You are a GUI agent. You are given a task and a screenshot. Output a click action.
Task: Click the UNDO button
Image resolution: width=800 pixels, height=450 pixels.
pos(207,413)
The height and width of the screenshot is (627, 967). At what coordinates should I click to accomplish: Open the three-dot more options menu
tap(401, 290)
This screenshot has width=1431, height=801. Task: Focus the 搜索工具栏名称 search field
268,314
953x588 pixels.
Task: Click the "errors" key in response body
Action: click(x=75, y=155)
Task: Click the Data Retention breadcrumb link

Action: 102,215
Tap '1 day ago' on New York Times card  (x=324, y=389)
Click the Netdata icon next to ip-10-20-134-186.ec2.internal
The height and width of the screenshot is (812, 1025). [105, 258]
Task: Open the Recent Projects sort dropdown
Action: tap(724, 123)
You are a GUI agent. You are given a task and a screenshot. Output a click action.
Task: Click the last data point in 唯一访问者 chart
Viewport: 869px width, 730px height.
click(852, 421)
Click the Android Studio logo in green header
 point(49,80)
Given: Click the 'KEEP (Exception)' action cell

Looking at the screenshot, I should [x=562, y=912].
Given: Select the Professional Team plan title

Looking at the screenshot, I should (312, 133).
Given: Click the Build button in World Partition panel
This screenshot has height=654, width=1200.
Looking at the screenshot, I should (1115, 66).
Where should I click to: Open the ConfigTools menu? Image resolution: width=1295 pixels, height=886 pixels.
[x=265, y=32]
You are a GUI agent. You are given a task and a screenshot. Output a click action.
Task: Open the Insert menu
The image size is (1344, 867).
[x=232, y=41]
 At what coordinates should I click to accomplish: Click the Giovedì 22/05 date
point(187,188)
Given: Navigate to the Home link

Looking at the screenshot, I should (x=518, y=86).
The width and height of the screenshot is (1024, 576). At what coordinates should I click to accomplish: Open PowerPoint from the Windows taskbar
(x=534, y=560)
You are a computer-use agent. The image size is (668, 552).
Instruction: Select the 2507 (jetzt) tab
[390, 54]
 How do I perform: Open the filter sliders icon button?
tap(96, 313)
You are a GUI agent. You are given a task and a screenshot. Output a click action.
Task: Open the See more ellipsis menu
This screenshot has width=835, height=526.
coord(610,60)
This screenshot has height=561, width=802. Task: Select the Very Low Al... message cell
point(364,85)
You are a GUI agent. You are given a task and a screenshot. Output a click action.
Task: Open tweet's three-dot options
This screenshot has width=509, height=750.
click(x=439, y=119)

- - -

● **Problem requirements**
Each line above needs to be repeated exactly, with nothing omitted.

● **Output**
You are a GUI agent. You are given a task and a screenshot. Output a click action.
Task: Click the UNDO button
Image resolution: width=800 pixels, height=450 pixels.
pos(207,413)
The height and width of the screenshot is (627, 967). At what coordinates should I click to accomplish: Open the three-dot more options menu
tap(401, 290)
This screenshot has width=1431, height=801. Task: Focus the 搜索工具栏名称 search field
268,314
953x588 pixels.
Task: Click the "errors" key in response body
Action: click(x=75, y=155)
Task: Click the Data Retention breadcrumb link

Action: 102,215
Tap '1 day ago' on New York Times card  (x=324, y=389)
Click the Netdata icon next to ip-10-20-134-186.ec2.internal
The height and width of the screenshot is (812, 1025). [105, 258]
Task: Open the Recent Projects sort dropdown
Action: tap(724, 123)
You are a GUI agent. You are given a task and a screenshot. Output a click action.
Task: Click the last data point in 唯一访问者 chart
Viewport: 869px width, 730px height.
click(852, 421)
Click the Android Studio logo in green header
 point(49,80)
Given: Click the 'KEEP (Exception)' action cell

Looking at the screenshot, I should [x=562, y=912].
Given: Select the Professional Team plan title

Looking at the screenshot, I should (312, 133).
Given: Click the Build button in World Partition panel
This screenshot has height=654, width=1200.
Looking at the screenshot, I should (1115, 66).
Where should I click to: Open the ConfigTools menu? Image resolution: width=1295 pixels, height=886 pixels.
[x=265, y=32]
You are a GUI agent. You are given a task and a screenshot. Output a click action.
Task: Open the Insert menu
The image size is (1344, 867).
[x=232, y=41]
 At what coordinates should I click to accomplish: Click the Giovedì 22/05 date
point(187,188)
Given: Navigate to the Home link

Looking at the screenshot, I should (x=518, y=86).
The width and height of the screenshot is (1024, 576). At what coordinates should I click to accomplish: Open PowerPoint from the Windows taskbar
(x=534, y=560)
You are a computer-use agent. The image size is (668, 552).
Instruction: Select the 2507 (jetzt) tab
[390, 54]
 How do I perform: Open the filter sliders icon button?
tap(96, 313)
You are a GUI agent. You are given a task and a screenshot. Output a click action.
Task: Open the See more ellipsis menu
This screenshot has width=835, height=526.
coord(610,60)
This screenshot has height=561, width=802. Task: Select the Very Low Al... message cell
point(364,85)
You are a GUI agent. You are given a task and a screenshot. Output a click action.
Task: Open tweet's three-dot options
This screenshot has width=509, height=750.
click(x=439, y=119)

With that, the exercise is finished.